▶ [REQUIRED ACTION]:
Copy out the whole news article on steroids and muscle, word for word, from its header line through its last sentence.

ROANOKE TIMES Copyright (c) 1996, Roanoke Times DATE: Friday, July 5, 1996 TAG: 9607050095 SECTION: NATIONAL/INTERNATIONAL PAGE: A-8 EDITION: METRO DATELINE: BOSTON SOURCE: Associated Press
Body builders already believe it, and science has finally proved it: Steroids make big muscles. But researchers found no evidence that steroids make users prone to outbursts of anger known as ``'roid rage.''
The carefully controlled study showed convincingly for the first time that a few weeks of male sex hormone injections substantially beef up arms and legs and increase strength.
Men who exercised and took steroids for 10 weeks put on an average of 13 pounds of virtually pure muscle and could bench press an extra 48 pounds.
In addition, psychological tests and questioning of the men's spouses found no evidence that steroids made them angrier or more aggressive.
Steroids are widely thought to cause extreme mood swings, and people charged with violent crimes have pleaded 'roid rage as a defense.

▶ [SOURCE INFORMATION]:

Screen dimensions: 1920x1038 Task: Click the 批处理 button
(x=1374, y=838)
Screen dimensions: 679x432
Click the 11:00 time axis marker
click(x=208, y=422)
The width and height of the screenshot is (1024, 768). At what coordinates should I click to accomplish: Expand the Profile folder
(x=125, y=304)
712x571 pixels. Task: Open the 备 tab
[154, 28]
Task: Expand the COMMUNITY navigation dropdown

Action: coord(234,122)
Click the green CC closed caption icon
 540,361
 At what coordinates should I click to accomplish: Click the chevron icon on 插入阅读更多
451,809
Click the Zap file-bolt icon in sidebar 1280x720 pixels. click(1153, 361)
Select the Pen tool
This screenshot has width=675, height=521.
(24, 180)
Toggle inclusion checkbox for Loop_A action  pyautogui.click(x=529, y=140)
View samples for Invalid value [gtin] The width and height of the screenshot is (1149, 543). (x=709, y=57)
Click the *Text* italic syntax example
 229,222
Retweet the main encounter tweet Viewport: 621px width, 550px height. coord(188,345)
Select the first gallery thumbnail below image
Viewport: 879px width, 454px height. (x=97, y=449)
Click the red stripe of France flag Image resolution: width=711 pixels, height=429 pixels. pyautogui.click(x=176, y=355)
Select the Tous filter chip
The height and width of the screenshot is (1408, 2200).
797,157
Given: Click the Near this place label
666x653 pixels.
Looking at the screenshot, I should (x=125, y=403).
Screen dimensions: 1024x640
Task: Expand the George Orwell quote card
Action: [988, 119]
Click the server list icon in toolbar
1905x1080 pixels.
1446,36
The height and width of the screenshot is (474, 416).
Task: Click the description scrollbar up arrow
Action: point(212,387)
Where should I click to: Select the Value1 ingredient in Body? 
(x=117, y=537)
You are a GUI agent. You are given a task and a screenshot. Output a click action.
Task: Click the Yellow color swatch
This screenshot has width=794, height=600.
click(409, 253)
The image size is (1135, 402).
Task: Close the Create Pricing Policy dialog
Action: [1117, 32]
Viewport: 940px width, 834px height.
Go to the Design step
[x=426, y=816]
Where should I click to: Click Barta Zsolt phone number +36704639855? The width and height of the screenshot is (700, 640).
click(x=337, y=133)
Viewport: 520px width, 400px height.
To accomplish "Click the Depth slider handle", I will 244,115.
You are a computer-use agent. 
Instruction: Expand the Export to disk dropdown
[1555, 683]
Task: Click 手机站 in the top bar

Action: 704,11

▶ [PROBLEM SOLUTION]:
ROANOKE TIMES Copyright (c) 1996, Roanoke Times DATE: Friday, July 5, 1996 TAG: 9607050095 SECTION: NATIONAL/INTERNATIONAL PAGE: A-8 EDITION: METRO DATELINE: BOSTON SOURCE: Associated Press
Body builders already believe it, and science has finally proved it: Steroids make big muscles. But researchers found no evidence that steroids make users prone to outbursts of anger known as ``'roid rage.''
The carefully controlled study showed convincingly for the first time that a few weeks of male sex hormone injections substantially beef up arms and legs and increase strength.
Men who exercised and took steroids for 10 weeks put on an average of 13 pounds of virtually pure muscle and could bench press an extra 48 pounds.
In addition, psychological tests and questioning of the men's spouses found no evidence that steroids made them angrier or more aggressive.
Steroids are widely thought to cause extreme mood swings, and people charged with violent crimes have pleaded 'roid rage as a defense.